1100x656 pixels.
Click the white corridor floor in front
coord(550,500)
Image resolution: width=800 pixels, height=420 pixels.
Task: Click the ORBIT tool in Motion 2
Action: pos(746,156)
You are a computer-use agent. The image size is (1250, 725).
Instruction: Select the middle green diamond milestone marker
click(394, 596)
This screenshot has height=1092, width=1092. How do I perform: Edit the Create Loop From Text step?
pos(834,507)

★ ★ ★ ★ ★ ★ ★

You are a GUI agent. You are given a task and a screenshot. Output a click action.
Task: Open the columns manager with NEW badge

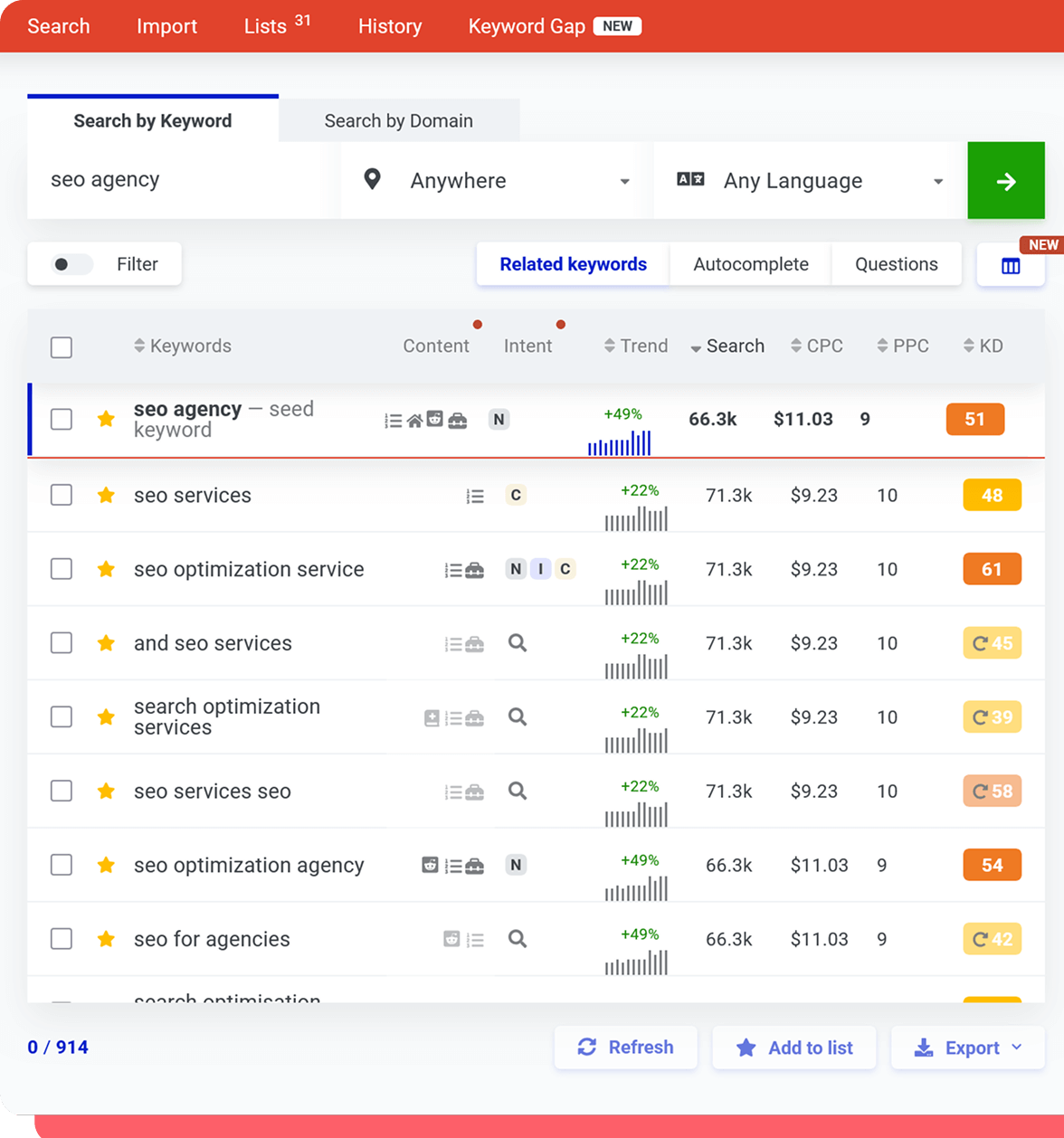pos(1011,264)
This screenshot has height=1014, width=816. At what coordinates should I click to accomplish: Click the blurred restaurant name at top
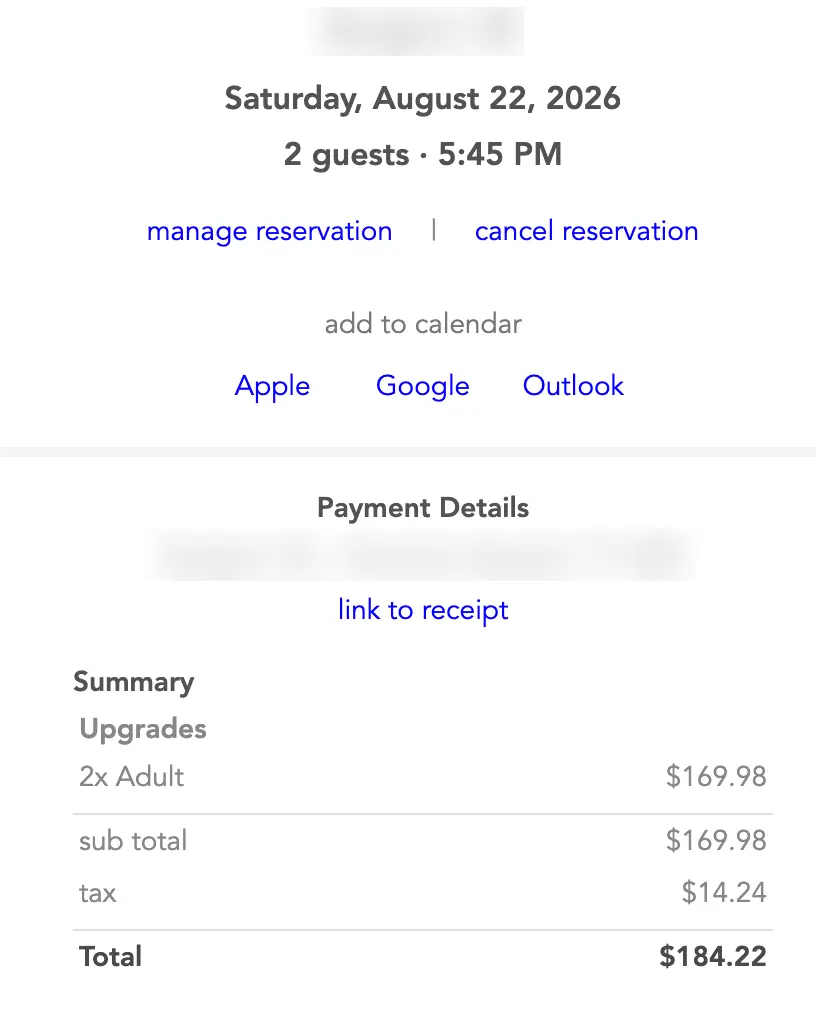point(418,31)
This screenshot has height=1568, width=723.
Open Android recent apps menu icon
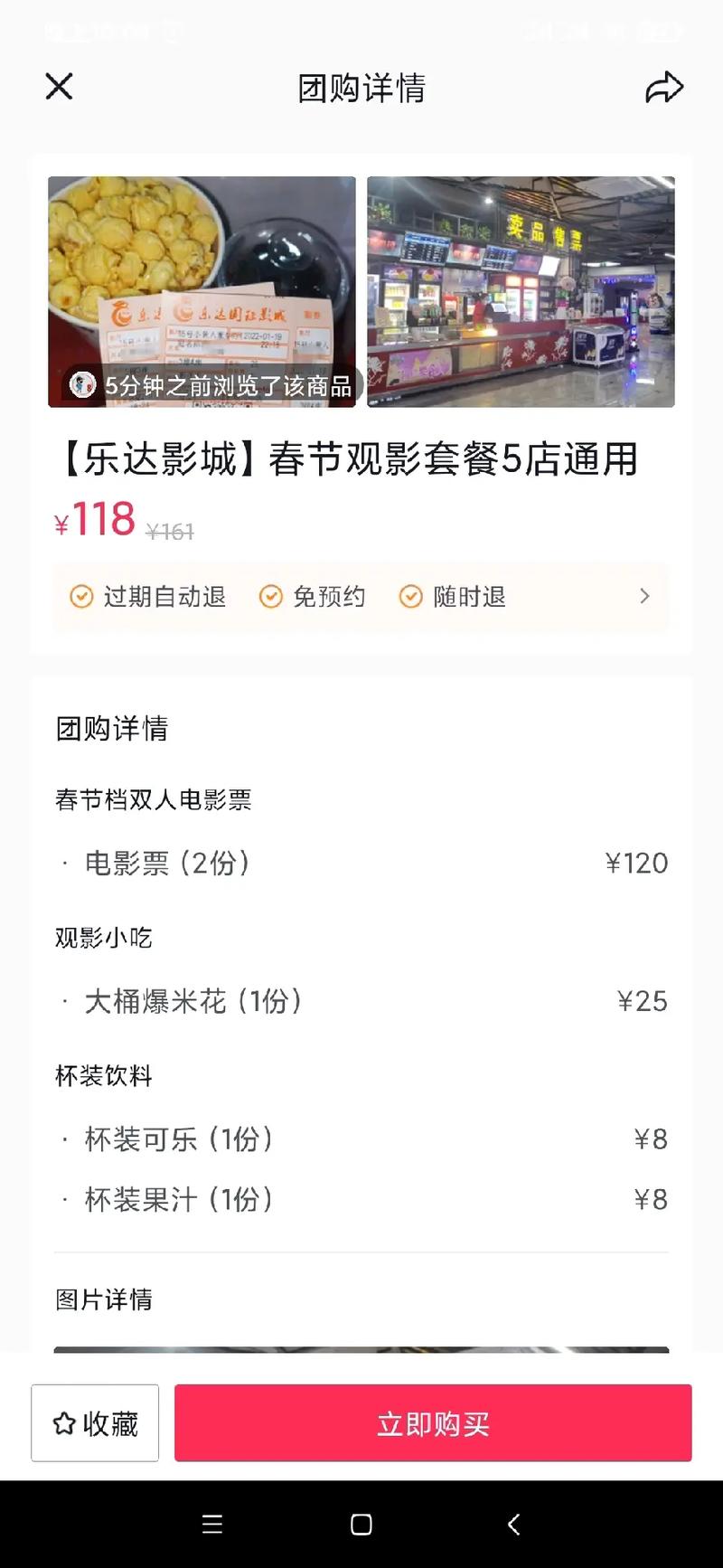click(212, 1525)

★ ★ ★ ★ ★ ★ ★

Put the lines from the one containing "1100x656 pixels." up to and including the one containing "pos(834,507)" into a numbered list, omitting any blank lines.

1. 1100x656 pixels.
2. Click the white corridor floor in front
3. coord(550,500)
4. Image resolution: width=800 pixels, height=420 pixels.
5. Task: Click the ORBIT tool in Motion 2
6. Action: pos(746,156)
7. You are a computer-use agent. The image size is (1250, 725).
8. Instruction: Select the middle green diamond milestone marker
9. click(394, 596)
10. This screenshot has height=1092, width=1092. How do I perform: Edit the Create Loop From Text step?
11. pos(834,507)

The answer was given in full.